Speaking of reasons climate legislation is going to be impossible this year: It's good to see the Washington Post pick up on the coal industry's massive lobbying effort.
The focus is Americans for Balanced Energy Choices (ABEC), which we've discussed before. WaPo's Steven Mufson uncovered a few details. Right now, ABEC is spending $1.3 million for ads in Iowa, Nevada, and South Carolina (not coincidentally, early primary states). It's also deploying street teams on the campaign trail, with human billboards handing out propaganda outside events. And this tidbit is particularly (darkly) amusing: "An ad targeting that [Lieberman-Warner climate] bill is currently being shown on video monitors at the baggage carousels at Dulles International Airport."

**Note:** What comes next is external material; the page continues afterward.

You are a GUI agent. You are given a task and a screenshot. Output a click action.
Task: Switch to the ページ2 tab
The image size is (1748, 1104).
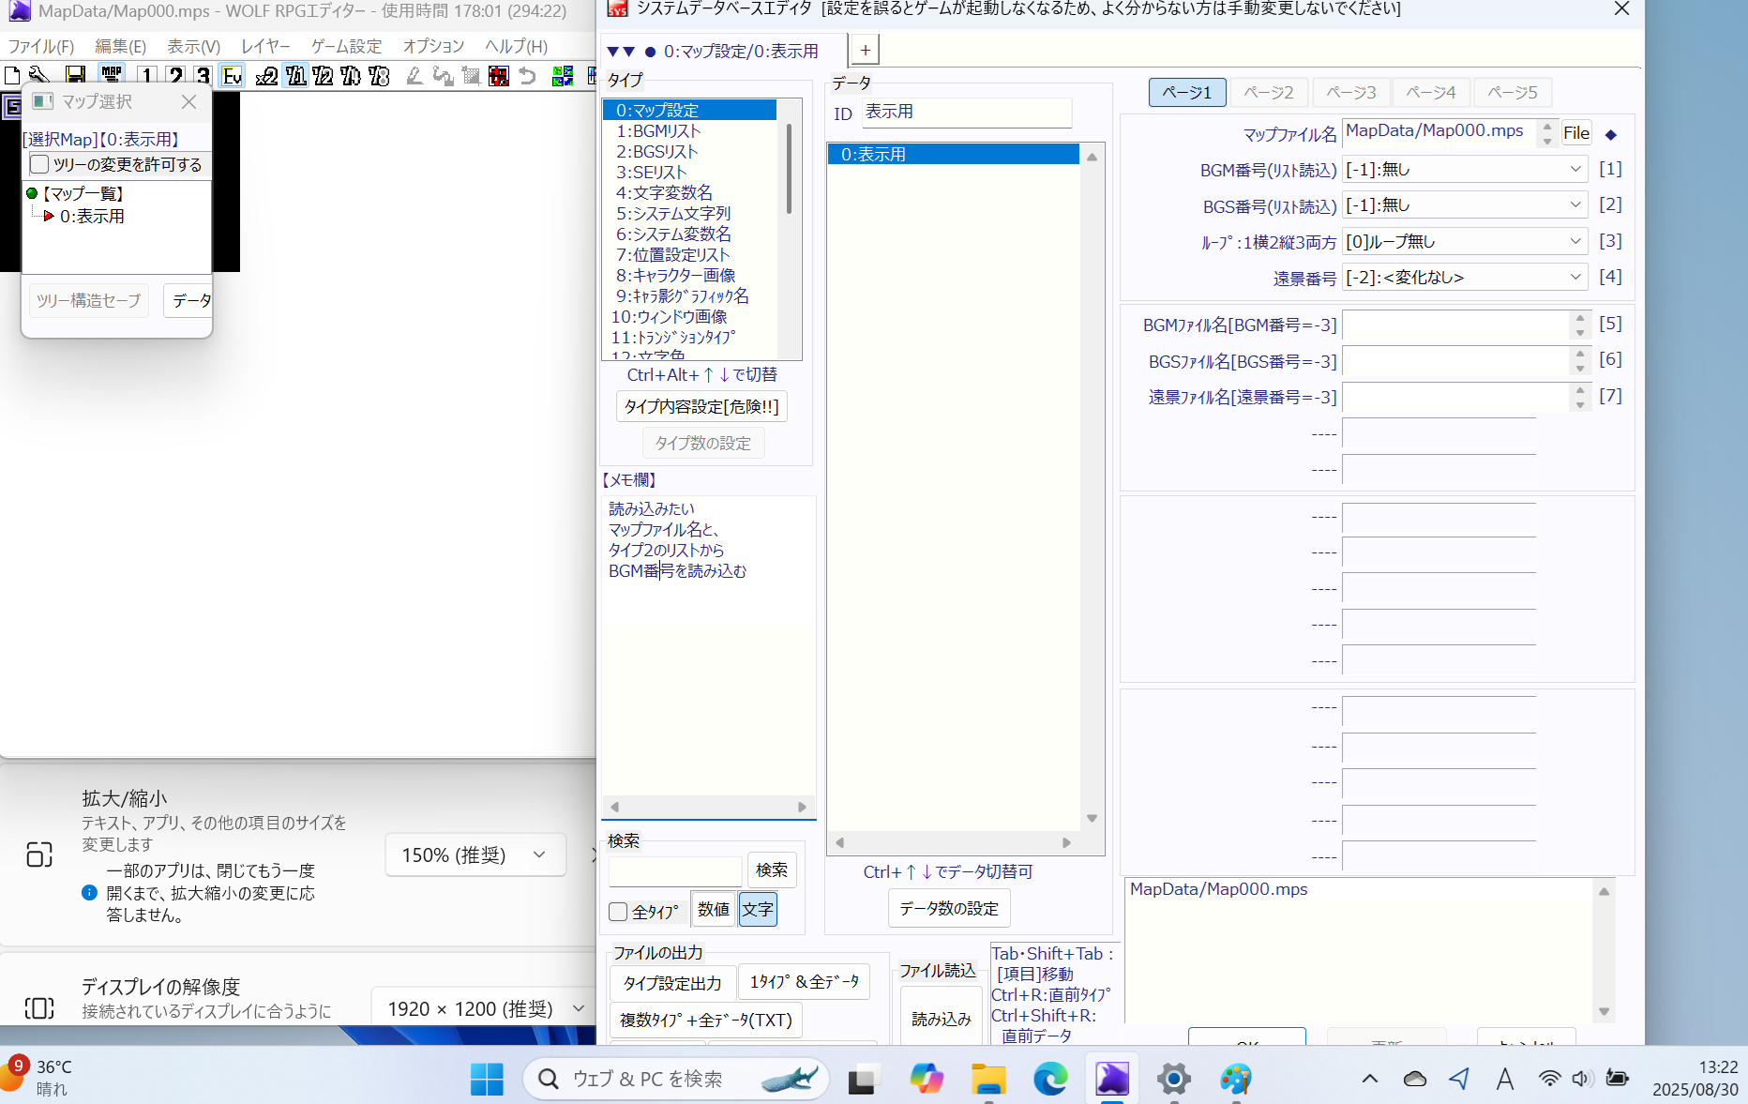click(1268, 92)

"We'd like to say that you don't get to be president unless you understand how complicated this issue is," says ABEC executive director Joe Lucas. I frequently have people scold me that "coal is the enemy of the human race" is "too simplistic." Well, ABEC is trying quite hard to convince the public and lawmakers that it's very, very complicated. Why do you think that is? Why do you think they work so hard to resist having a simple message get through?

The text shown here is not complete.